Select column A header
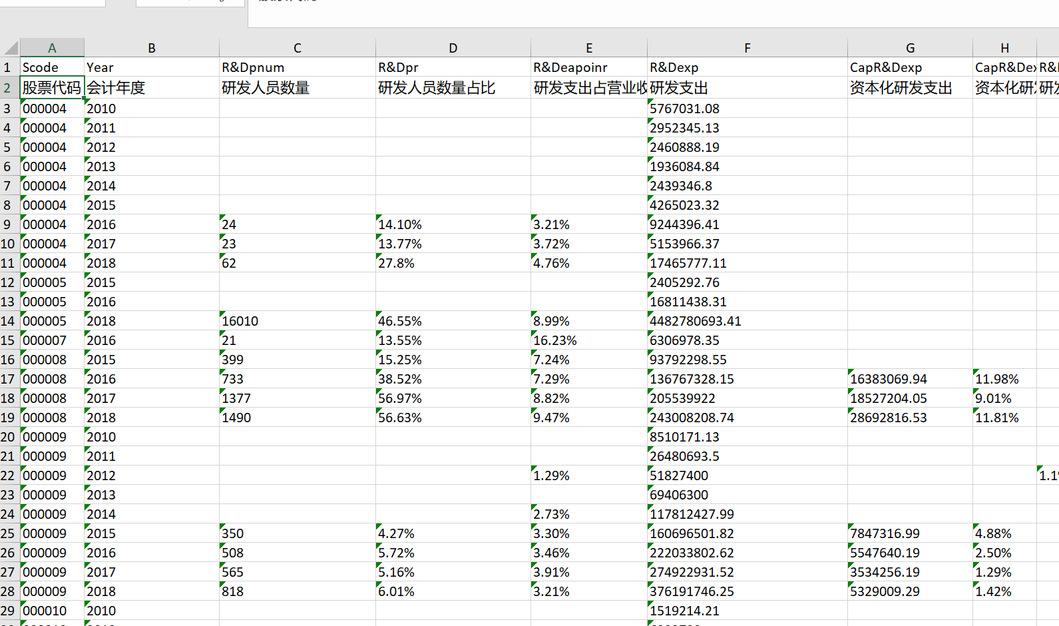1059x626 pixels. tap(52, 48)
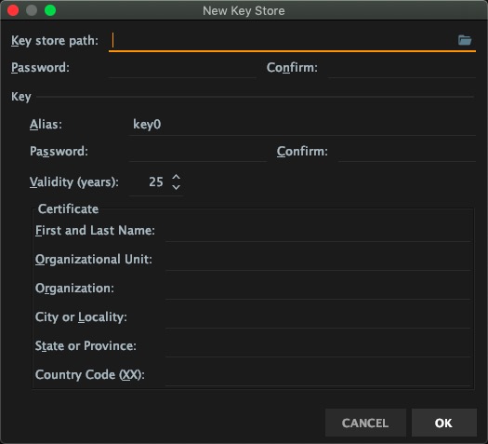
Task: Focus the Organizational Unit field
Action: pyautogui.click(x=318, y=260)
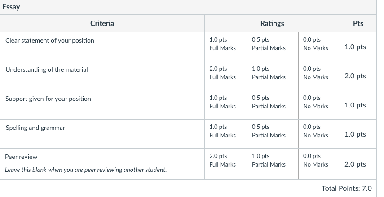Click the Spelling and grammar criterion label
The image size is (384, 197).
35,128
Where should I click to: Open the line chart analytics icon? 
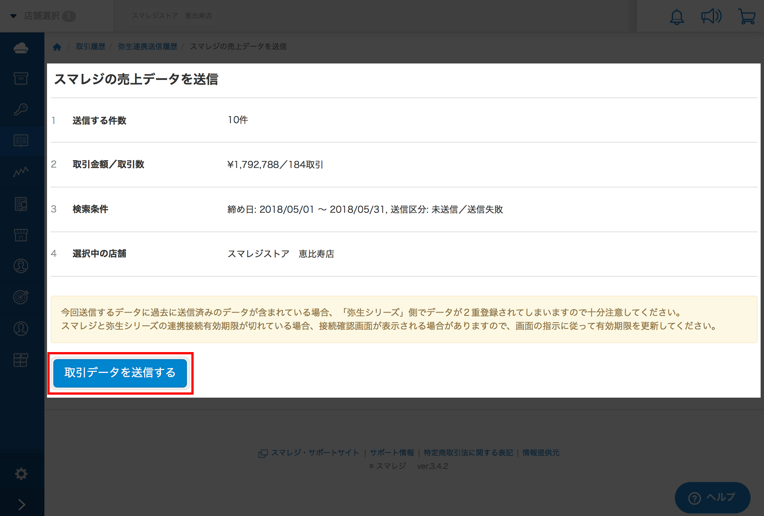[21, 172]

◆ What is expected:
Reproduce every one of the entries above word for word, leaving out the pictures.

◆ Answer to the task:
Select column A header
1059x626 pixels. tap(52, 48)
Task: Focus the Organizational Unit field
Action: pyautogui.click(x=318, y=260)
Click the Spelling and grammar criterion label
The image size is (384, 197).
35,128
Where should I click to: Open the line chart analytics icon? 
[21, 172]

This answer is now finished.